Depuis les révélations de son père il y a plus d’un an, cette bière du premier vendredi de chaque mois demeure, quand tout ce qui faisait sa vie a été chamboulé. Pendant quelques semaines après l’annonce, Zhang Zilong n’a parlé à personne, incapable d’habiter sa nouvelle identité, de saisir les contours de cette nouvelle situation. Sa famille s’est empressée de quitter le petit appartement familial pour une villa luxueuse, manière de confirmer ce que lui avait révélé le père, manière aussi de lui faire comprendre que tous savaient, sauf lui.
Ses amis les plus proches, ceux de l’université, ceux des sorties bière, allaient-ils croire ce qu’il avait à leur révéler ? Lui garderaient-ils leur amitié ?

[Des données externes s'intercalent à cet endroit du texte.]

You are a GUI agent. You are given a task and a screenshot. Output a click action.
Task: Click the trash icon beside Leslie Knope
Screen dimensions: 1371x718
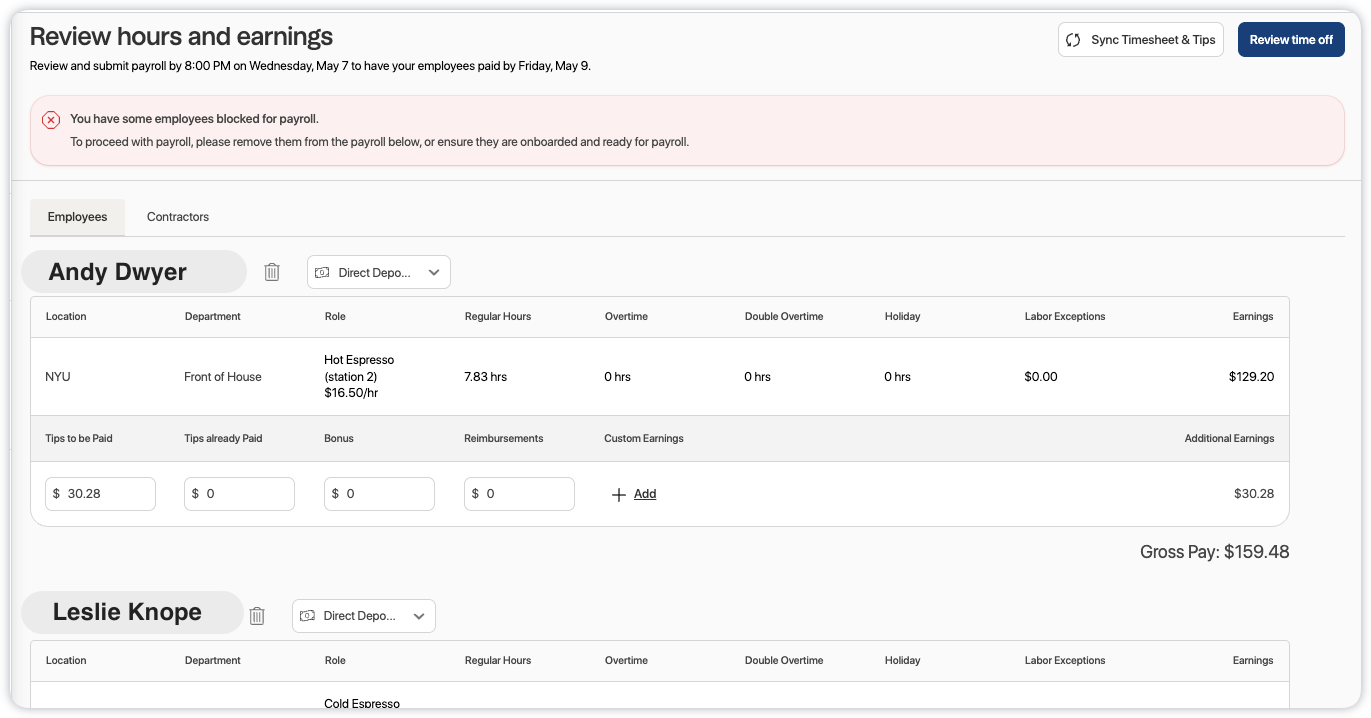[x=257, y=616]
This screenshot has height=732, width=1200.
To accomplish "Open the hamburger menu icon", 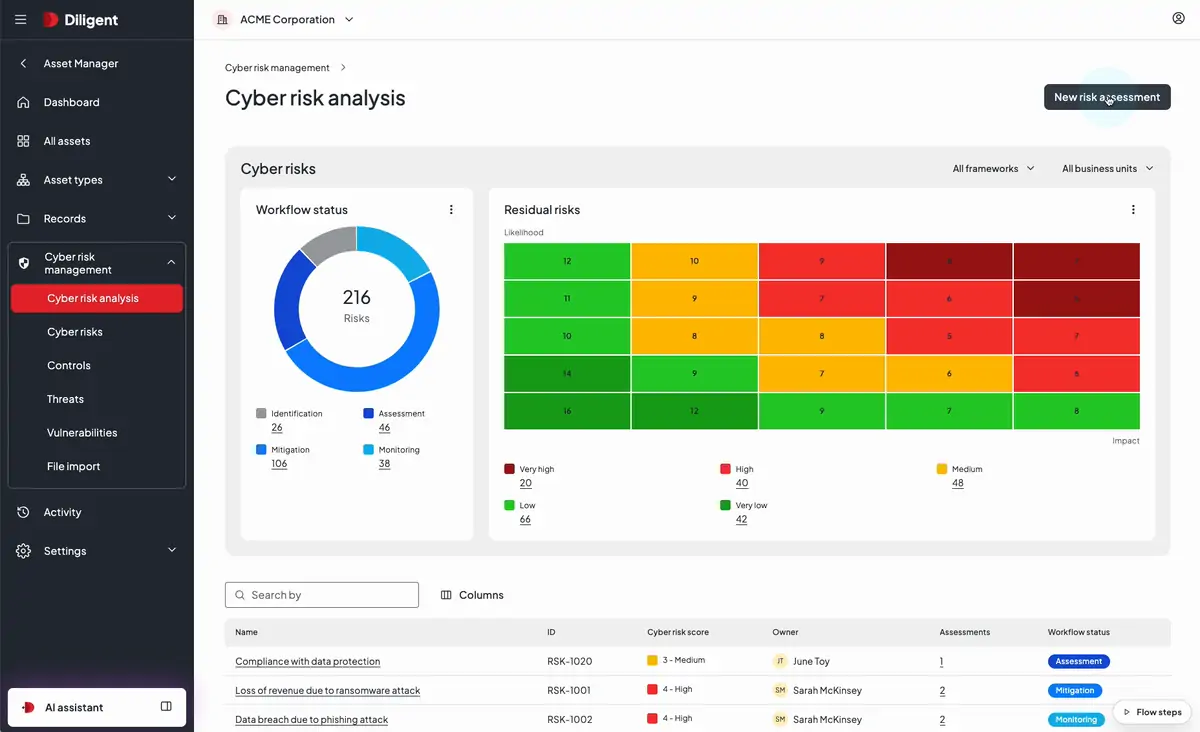I will pos(21,19).
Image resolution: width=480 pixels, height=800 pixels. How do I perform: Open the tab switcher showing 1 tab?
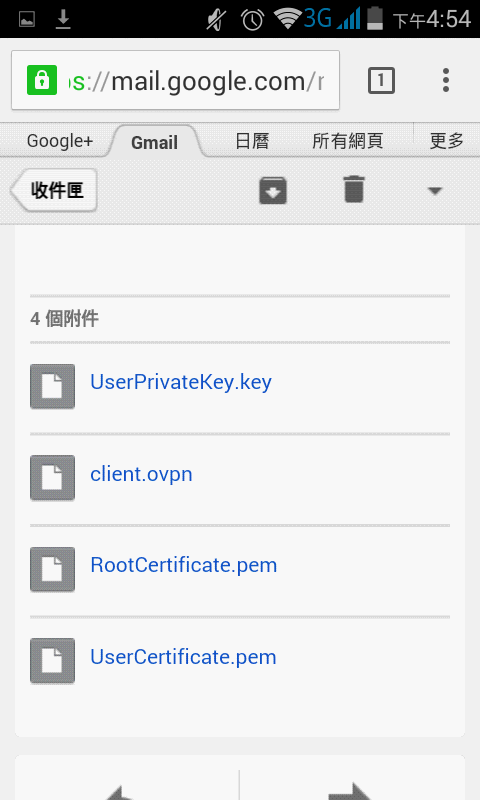click(x=381, y=81)
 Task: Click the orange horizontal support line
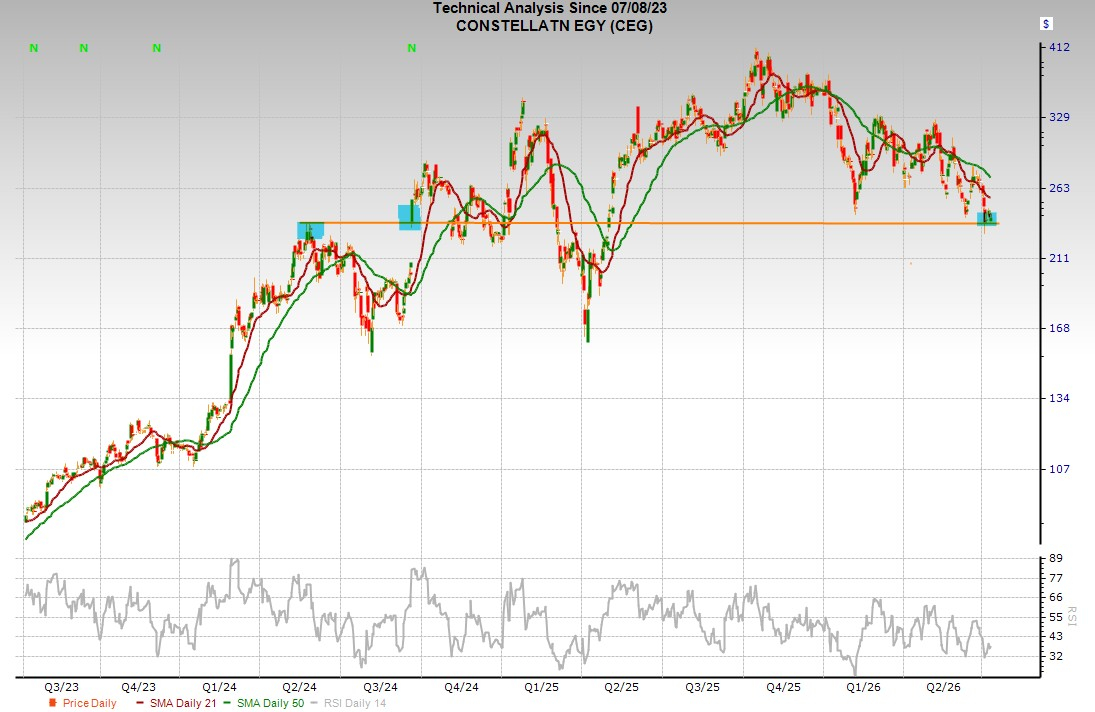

« 多多益善 ( duōduō yìshàn, abondance de biens ne nuit pas)» avait dit son père en lui tapotant l’épaule après lui avoir révélé être à la tête d’une fortune de plusieurs dizaines de millions de yuan quand son fils le pensait endetté et luttant quotidiennement pour maintenir son entreprise à flot. Depuis l’obtention de son diplôme, plusieurs mois auparavant, Zhang Zilong ne ménageait pas sa peine pour décrocher des entretiens et se faire embaucher. Son idée fixe ? Aider sa famille à rembourser les dettes. Il parlait de ça avec ses amis, et aussi de la difficulté à trouver un emploi, de la pression folle qu’il sentait peser sur ses épaules, des jobs rêvés et la dure réalité du marché du travail avec un taux de chômage des jeunes qui avoisine les 20%. Tous, depuis l’enfance, ont enchaîné les cours particuliers les soirs et les week-ends, étudié sans relâche pour rentrer dans les bonnes écoles publiques, dans les lycées réputés, avoir un bon classement au gaokao (baccalauréat chinois), accéder aux meilleures universités. Étudier, étudier sans relâche et tout ça pour quel résultat ? Des salaires de misère, des journées de travail de 16h, pas de week-ends, des ambitions sérieusement revues à la baisse. Et puis, pour lui, alors qu’il commençait à baisser les bras après de longs mois de recherche infructueuse, le conte de fées : son père lui propose de rentrer dans l’entreprise familiale et lui apprend qu’il est multimillionnaire.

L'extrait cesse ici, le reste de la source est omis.